[Cryptography] Current state of WPA2 security for IoT access ?

David Johnston dj at deadhat.com
Tue Apr 26 01:29:23 EDT 2016


On 4/25/16 8:48 PM, Henry Baker wrote:
 >
 >https://en.wikipedia.org/wiki/Wi-Fi_Protected_Access > >A sysadmin 
told me within the last week that WPA2 was easily broken >via Aircrack. 
 > >I wasn't aware of this; is this really true?

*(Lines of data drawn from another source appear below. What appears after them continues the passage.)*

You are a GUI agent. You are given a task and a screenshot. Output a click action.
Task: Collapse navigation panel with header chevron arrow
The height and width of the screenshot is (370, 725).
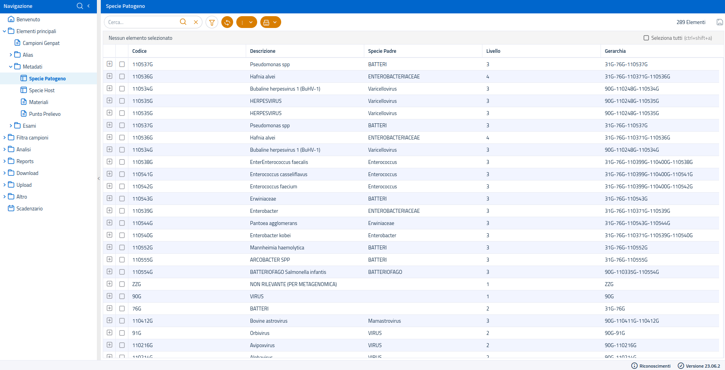click(89, 6)
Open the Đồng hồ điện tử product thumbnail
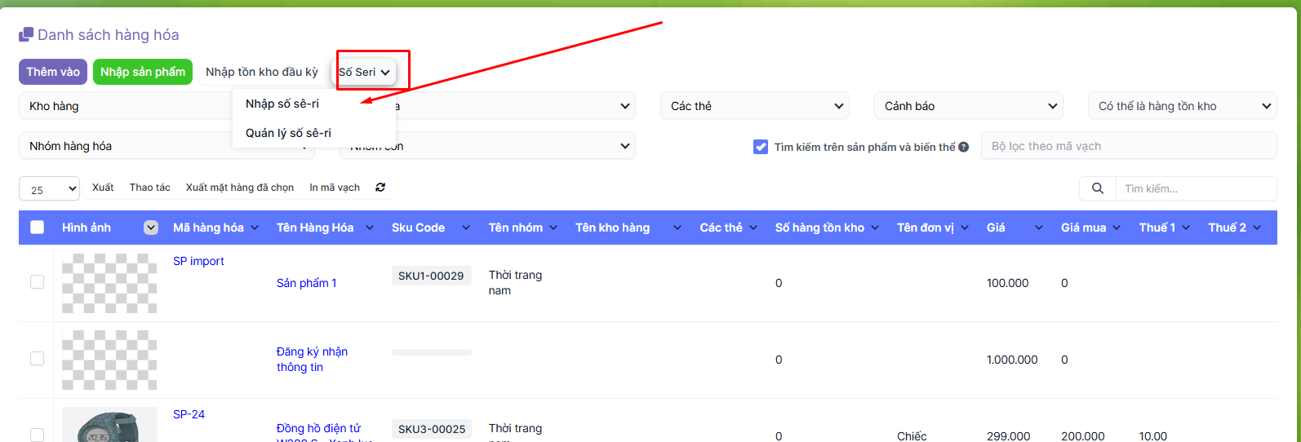This screenshot has width=1301, height=442. [x=109, y=425]
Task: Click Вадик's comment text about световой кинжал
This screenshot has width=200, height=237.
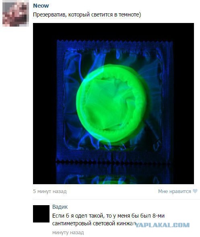Action: pos(108,219)
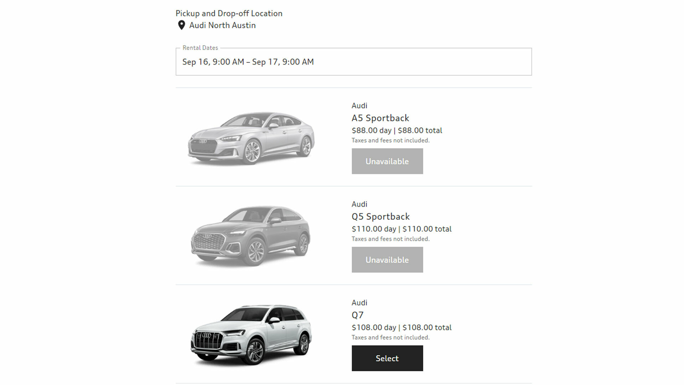The image size is (684, 385).
Task: Click the location pin icon
Action: 181,25
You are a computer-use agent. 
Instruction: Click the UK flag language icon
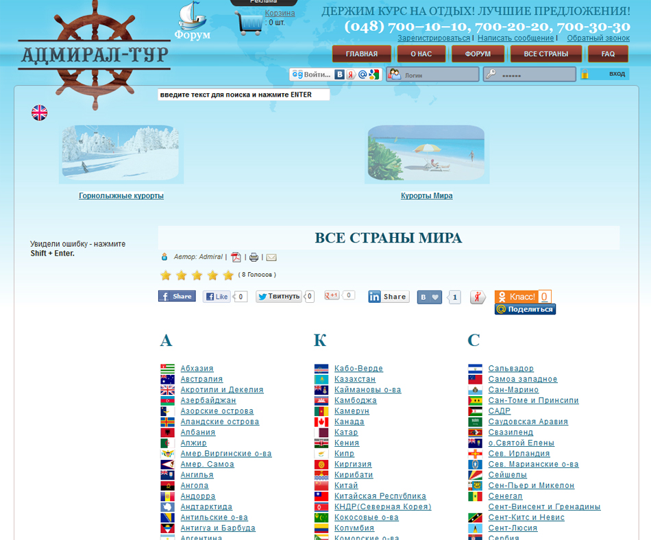point(39,113)
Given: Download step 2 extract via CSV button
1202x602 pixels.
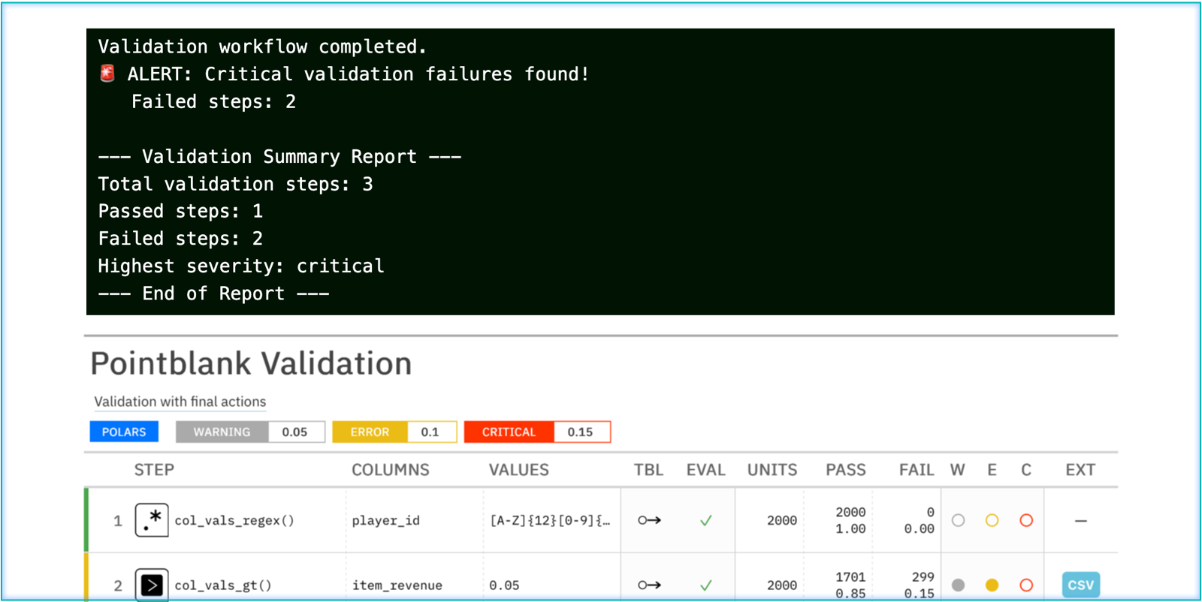Looking at the screenshot, I should (1080, 585).
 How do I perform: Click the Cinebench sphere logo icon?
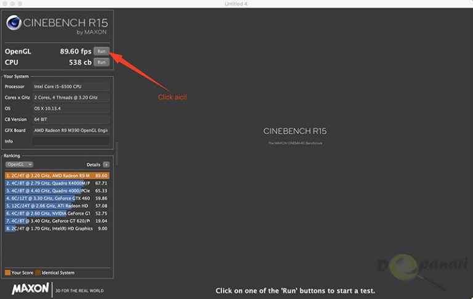(14, 23)
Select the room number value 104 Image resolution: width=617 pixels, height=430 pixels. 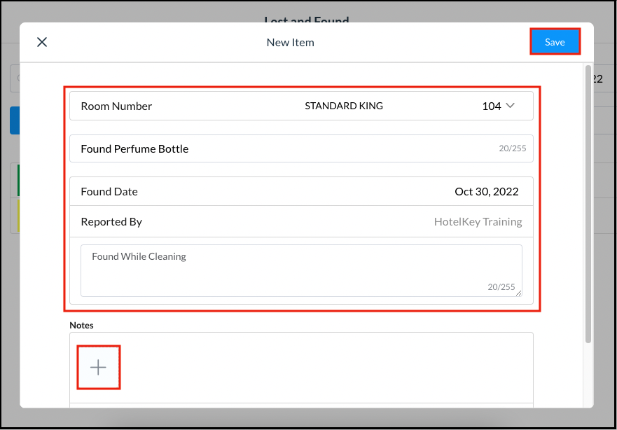(491, 106)
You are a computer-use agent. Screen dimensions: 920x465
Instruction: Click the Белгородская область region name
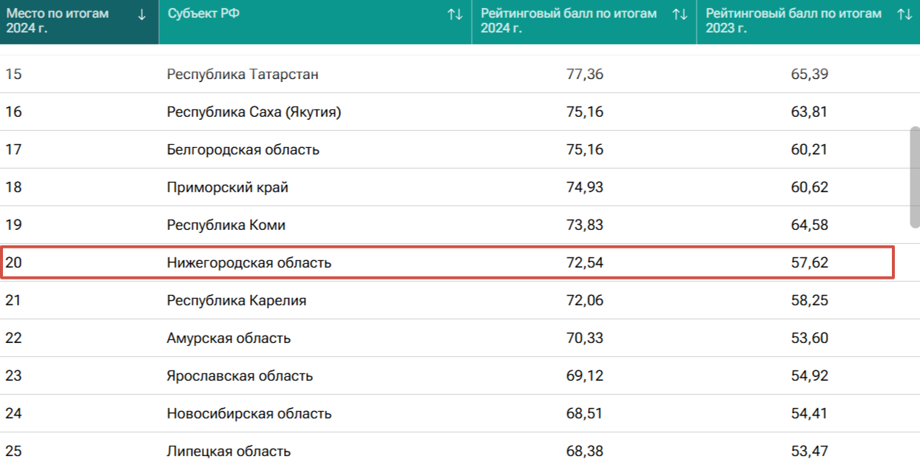click(243, 150)
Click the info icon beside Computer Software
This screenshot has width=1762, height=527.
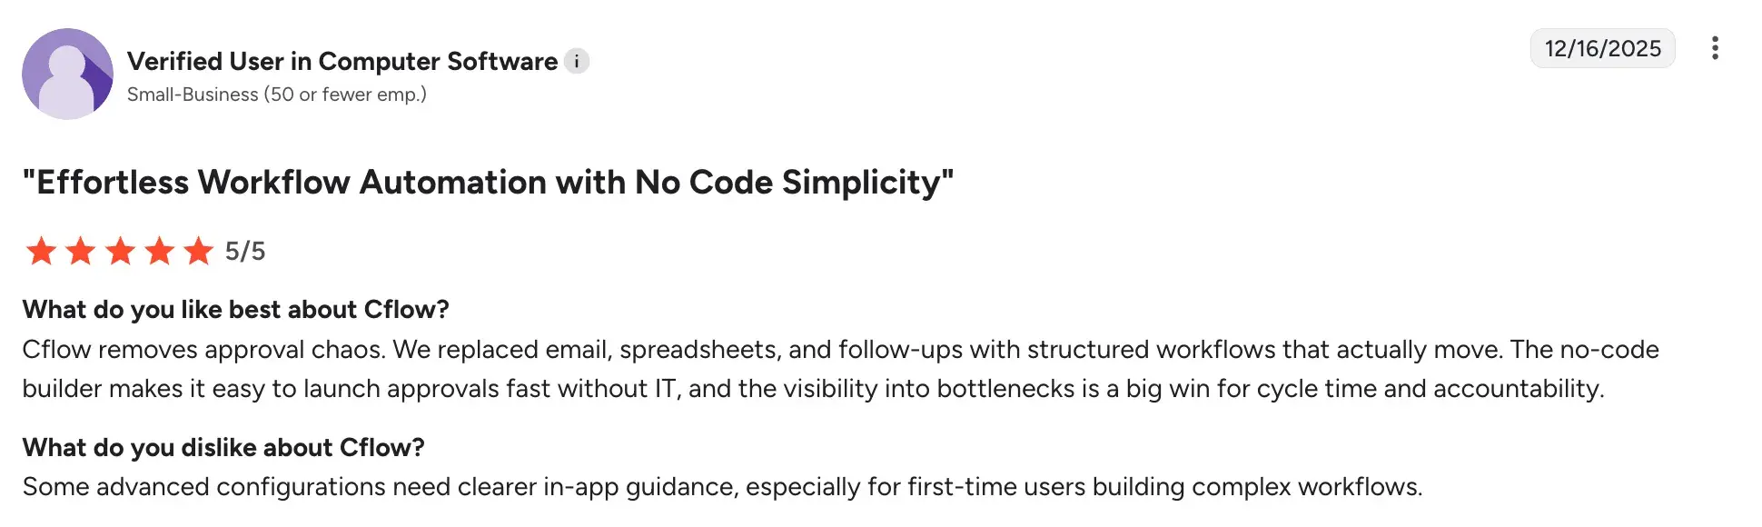577,61
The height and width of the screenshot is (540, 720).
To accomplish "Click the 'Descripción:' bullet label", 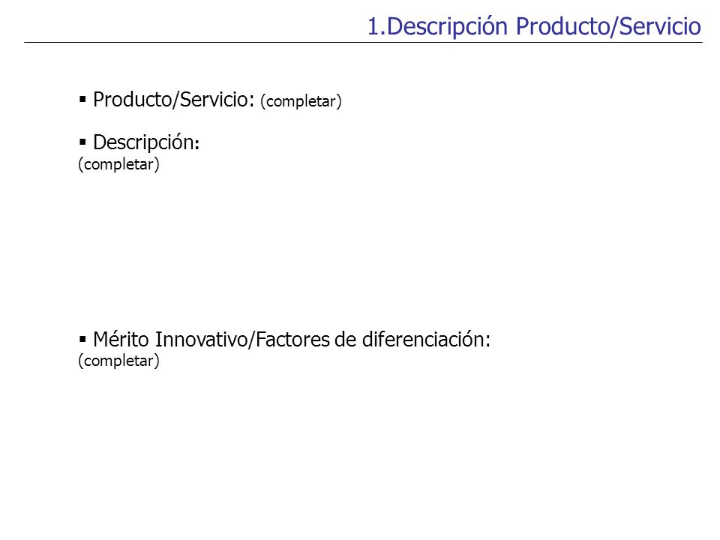I will [x=146, y=143].
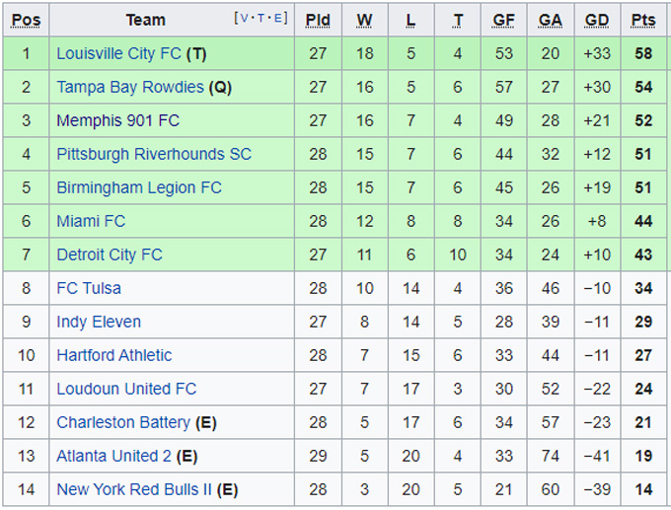Open Memphis 901 FC page
Viewport: 671px width, 510px height.
pos(117,120)
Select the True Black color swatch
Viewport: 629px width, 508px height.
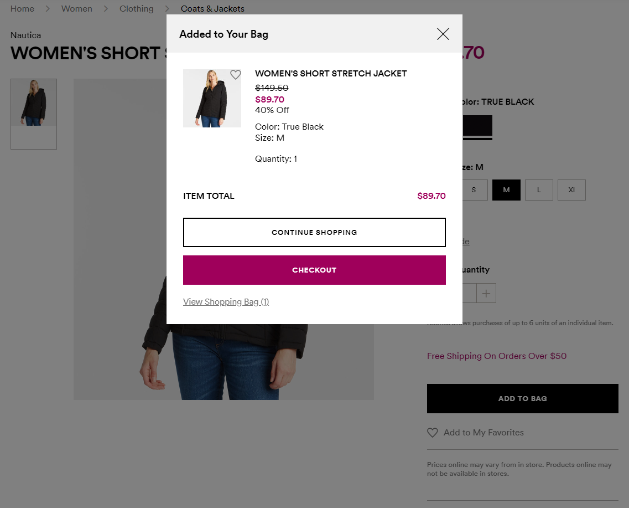pyautogui.click(x=477, y=126)
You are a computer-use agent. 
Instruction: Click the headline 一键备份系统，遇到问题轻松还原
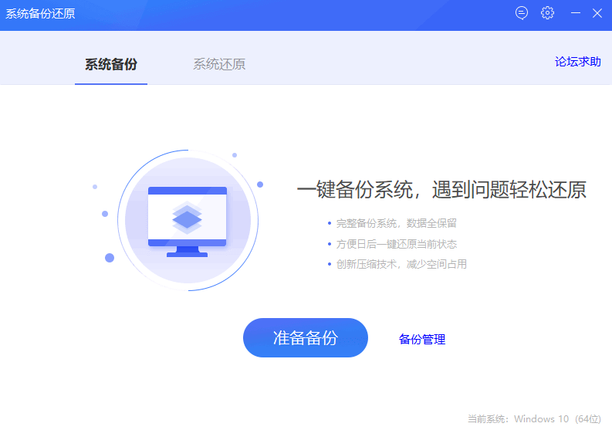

PSK is vulnerable to offline dictionary attack. This was known, 
discussed and well understood by the participants at the 802.11i meeting 
when PSK was adopted.

 >The overall question I'm interested in has to do with IoT wifi access. 
If I try to hide a WPA2 access password in an IoT device, someone can 
easily steal the (outdoor) IoT device & "waterboard" it until it gives 
up the WPA2 password.

Yes. Physical access matters. I know what to do about it, but it 
requires silicon area, relatively new technology and an EAP method 
instead of PSK.
Per device revocable credentials would be a practical and deployable 
approach, albeit ineffective if your adversary is stealthy or knows when 
you're out at work.

If you use PSK, use a secure password, or the perp won't even need 
physical access.

 >So what is the current recommendation w.r.t. IoT devices accessing 
WPA2 wireless routers?

Try not to have it matter when it's stolen. Limit the blast zone of the 
loss and use per device passwords that are resistant to dictionary attack.